SAUDI ARABIAN IMO Booklet 2023

(Base on the solution of Ali Alramdan, IMO 2023's team member)

For two times Khalid visits a square on two different directions, one of them he will go up and go right for the other. Let $f(i,j)$ be the number of time Khalid visited square $(i,j)$ so $f(0,0)=s$ for some positive integer $s$ and $$f(i,j)=\frac{f(i-1,j)+f(i,j-1)}{2}.$$ By induction on $i+j$, one can prove that the color of cell $(i,j)$ after precisely $s$ walks is $f(i,j)\mathrm{mod}2$ where 1 is black and 0 is white. Define $g(i,j)=f(i,j)\cdot 2^{i+j}$ for $0\le i,j\le n-1$, then $$g(i,j)=g(i-1,j)+g(i,j-1).$$ Since $g(0,0)=f(0,0)=s$, then base on the Pascal triangle formula, one can get $$g(i,j)=s\cdot \left(\genfrac{}{}{0ex}{}{i+j}{i}\right)⟹f(i,j)=\frac{s\cdot \left(\genfrac{}{}{0ex}{}{i+j}{i}\right)}{2^{i+j}}.$$ Thus for all squares to be white again, we need to find $f(i,j)$ to be even for all $i,j\le n-1$, or $$v_2(s)+v_2\left(\left(\genfrac{}{}{0ex}{}{i+j}{i}\right)\right)\ge i+j+1.$$ Now take $s=s_0=2^{2n-1-v_2\left(\left(\genfrac{}{}{0ex}{}{2n-2}{n-1}\right)\right)}$ which is the smallest positive integer such that $f(n-1,n-1)$ is even.

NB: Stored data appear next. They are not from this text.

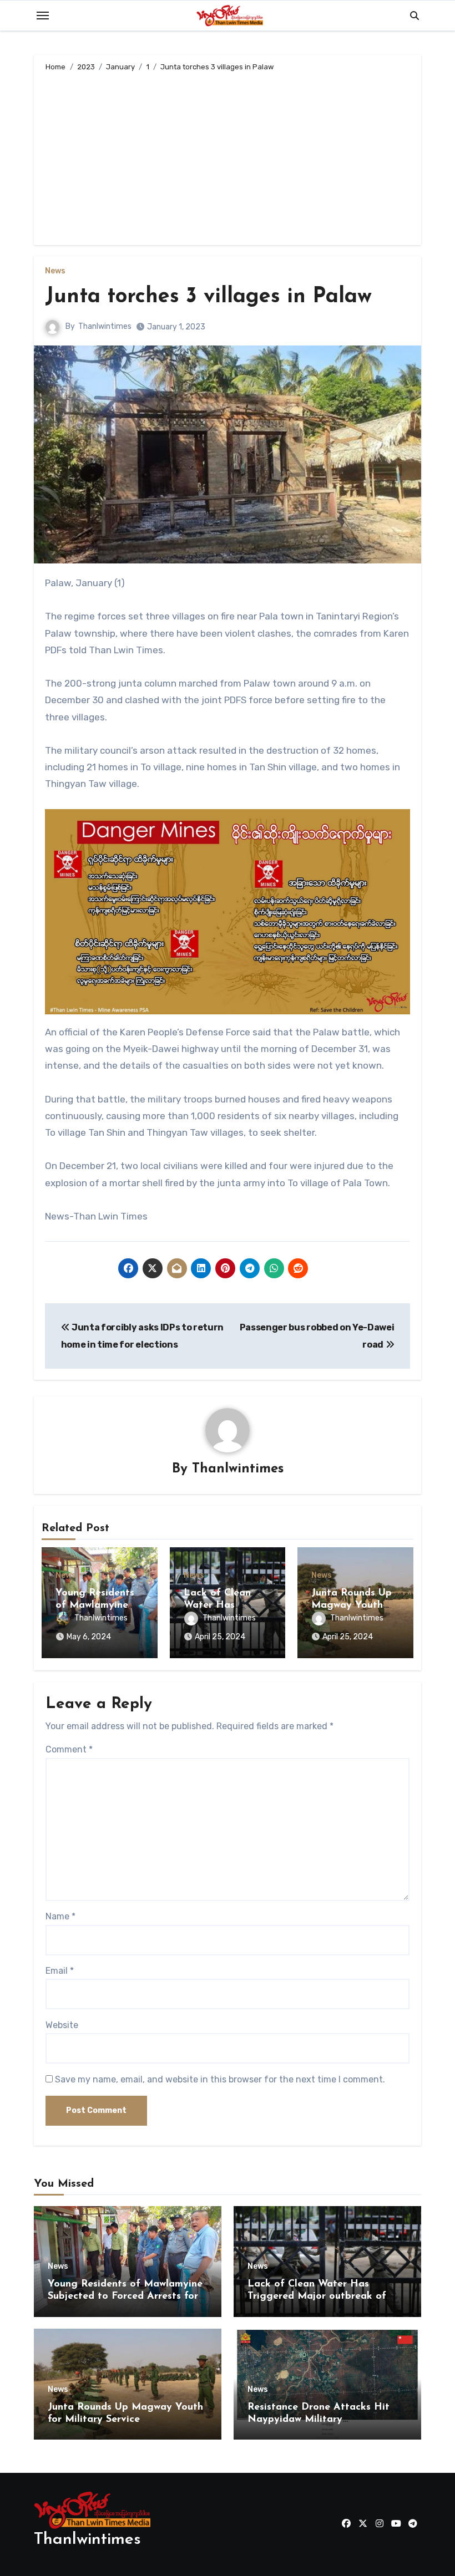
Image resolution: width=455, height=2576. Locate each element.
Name (60, 1916)
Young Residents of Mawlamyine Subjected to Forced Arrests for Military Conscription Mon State (125, 2296)
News (55, 271)
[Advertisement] (229, 156)
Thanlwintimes (105, 326)
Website (62, 2025)
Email (60, 1970)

We will prove that this choice is also such that: $f(i,j)$ are all even for all $0\le i,j\le n-1$. We deduce to prove for $j=n-1$ since the remaining values can be restore by these values as some linear combinations of even numbers with integer coefficients. Put $k=v_2\left(\left(\genfrac{}{}{0ex}{}{2n-2}{n-1}\right)\right)$ then we need to prove for that $$v_2\left(\left(\genfrac{}{}{0ex}{}{2n-2-i}{n-1}\right)\right)\ge k-1,\forall i=0,1,\dots ,k.$$ Note that $$\left(\genfrac{}{}{0ex}{}{2n-2-i}{n-1}\right)=\left(\genfrac{}{}{0ex}{}{2n-2}{n-1}\right)\cdot \frac{(n-1)(n-2)\dots (n-i)}{(2n-2)(2n-3)\dots (2n-1-i)}$$ implies that each even term of the product in the denominator of the fraction has its corresponding half in the numerator, so it could eat at most one 2 from the prime factorization, hence $$v_2\left(\left(\genfrac{}{}{0ex}{}{2n-2-i}{n-1}\right)\right)\ge v_2\left(\left(\genfrac{}{}{0ex}{}{2n-2}{n-1}\right)\right)-\lfloor \frac{i}{2}\rfloor =k-\lfloor \frac{i}{2}\rfloor \ge k-i.$$ Therefore, the minimum value of $s$ is $s_0$ defined as above. ☐